Leave out the pictures and retype all the entries below exactly.
++++
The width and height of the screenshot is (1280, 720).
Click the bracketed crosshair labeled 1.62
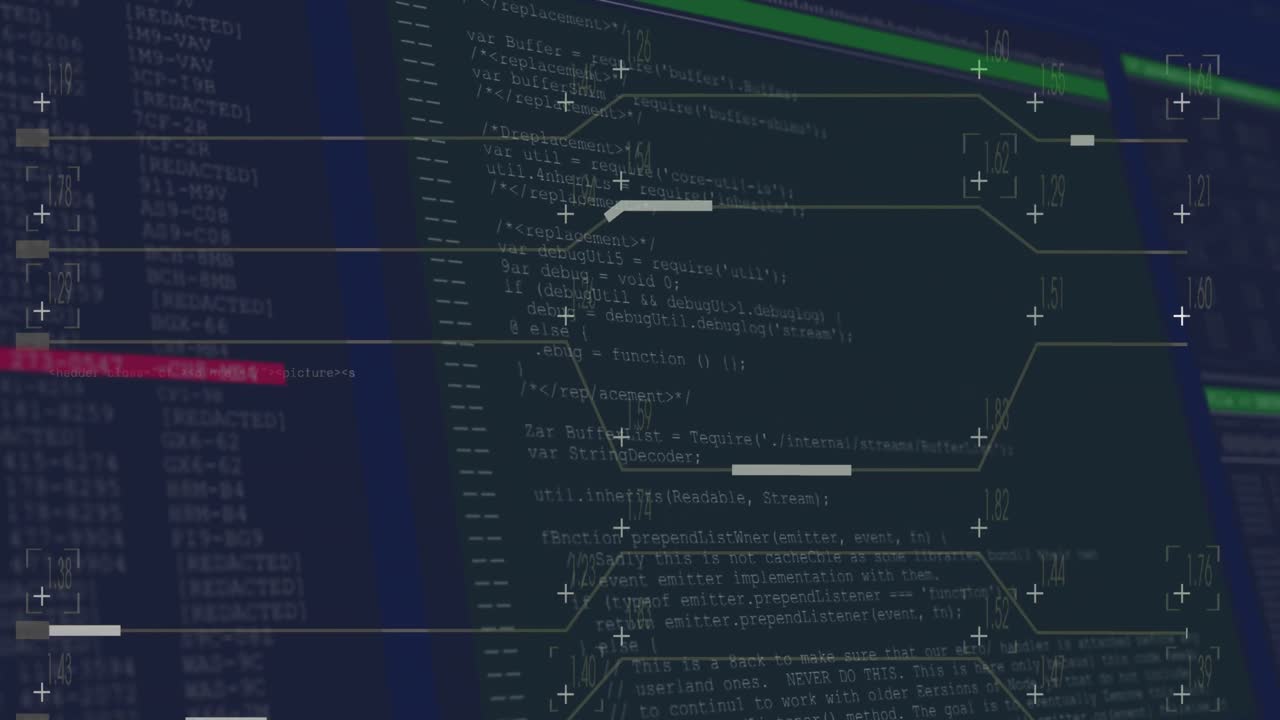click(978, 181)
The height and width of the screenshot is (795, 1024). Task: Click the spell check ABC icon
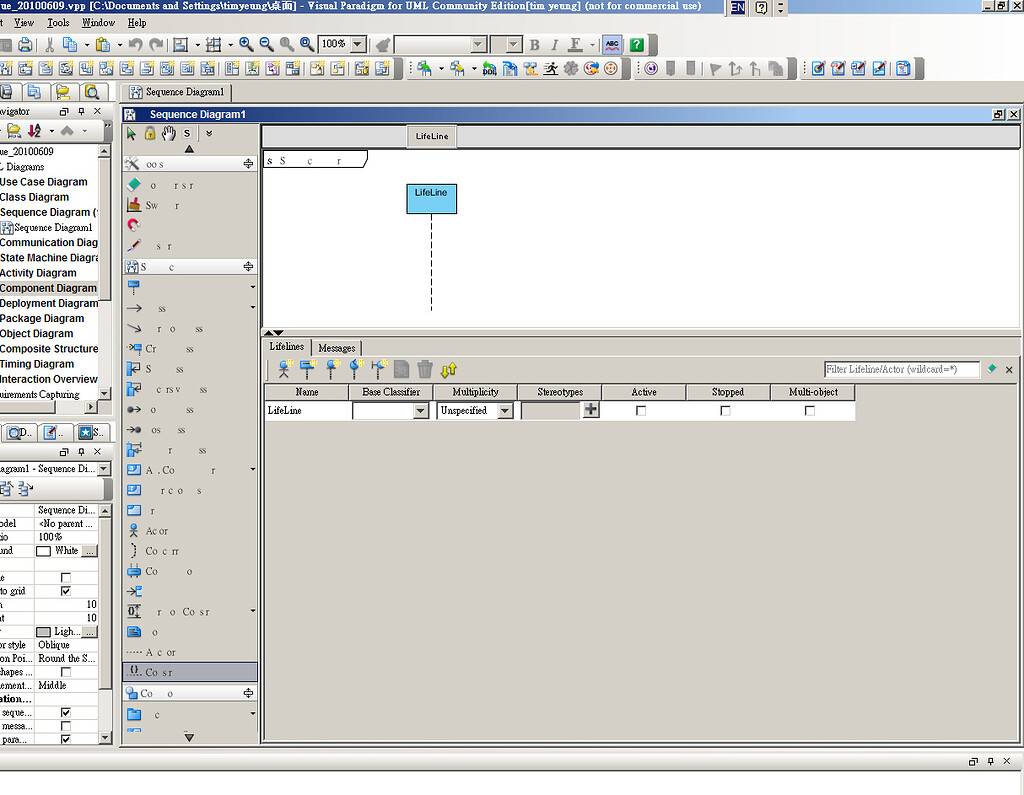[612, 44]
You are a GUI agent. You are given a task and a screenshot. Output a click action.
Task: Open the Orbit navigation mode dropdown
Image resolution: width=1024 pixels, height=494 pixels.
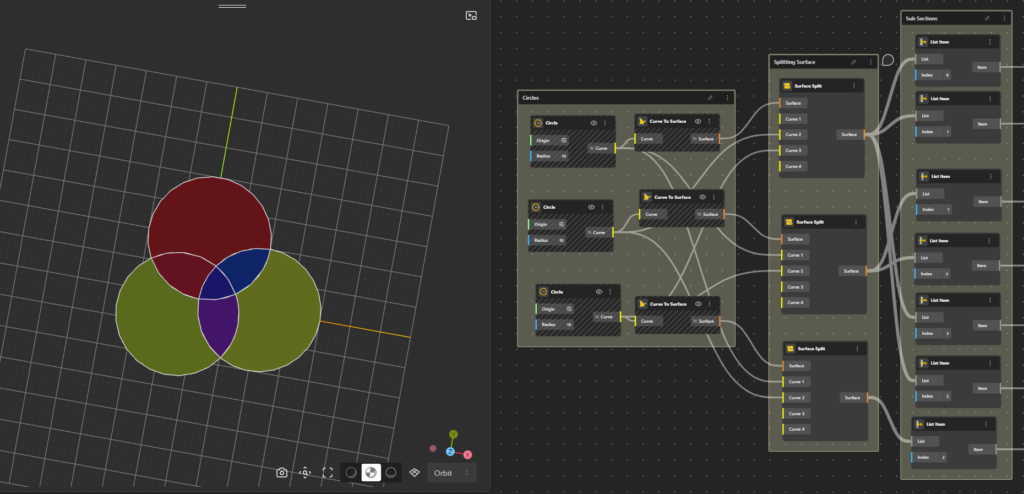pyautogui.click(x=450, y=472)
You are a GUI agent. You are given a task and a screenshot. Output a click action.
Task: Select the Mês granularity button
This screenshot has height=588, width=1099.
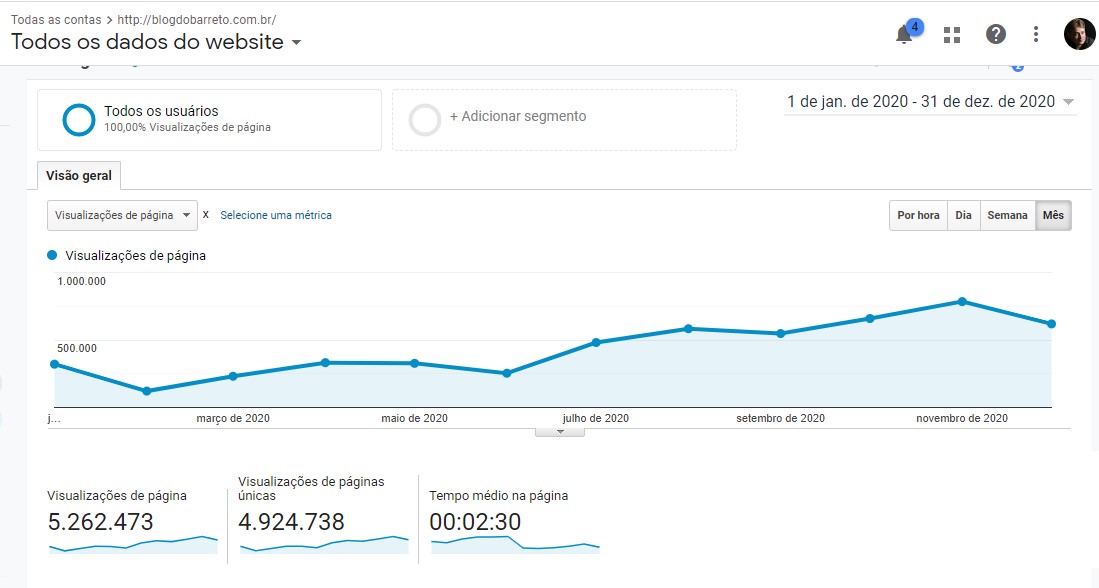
++++
## Exercise result:
The width and height of the screenshot is (1280, 720).
Click the bracketed crosshair labeled 1.62
click(978, 181)
The height and width of the screenshot is (795, 1024). Task: Click the spell check ABC icon
[612, 44]
You are a GUI agent. You are given a task and a screenshot. Output a click action.
Task: Open the Orbit navigation mode dropdown
Image resolution: width=1024 pixels, height=494 pixels.
pyautogui.click(x=450, y=472)
You are a GUI agent. You are given a task and a screenshot. Output a click action.
Task: Select the Mês granularity button
This screenshot has height=588, width=1099.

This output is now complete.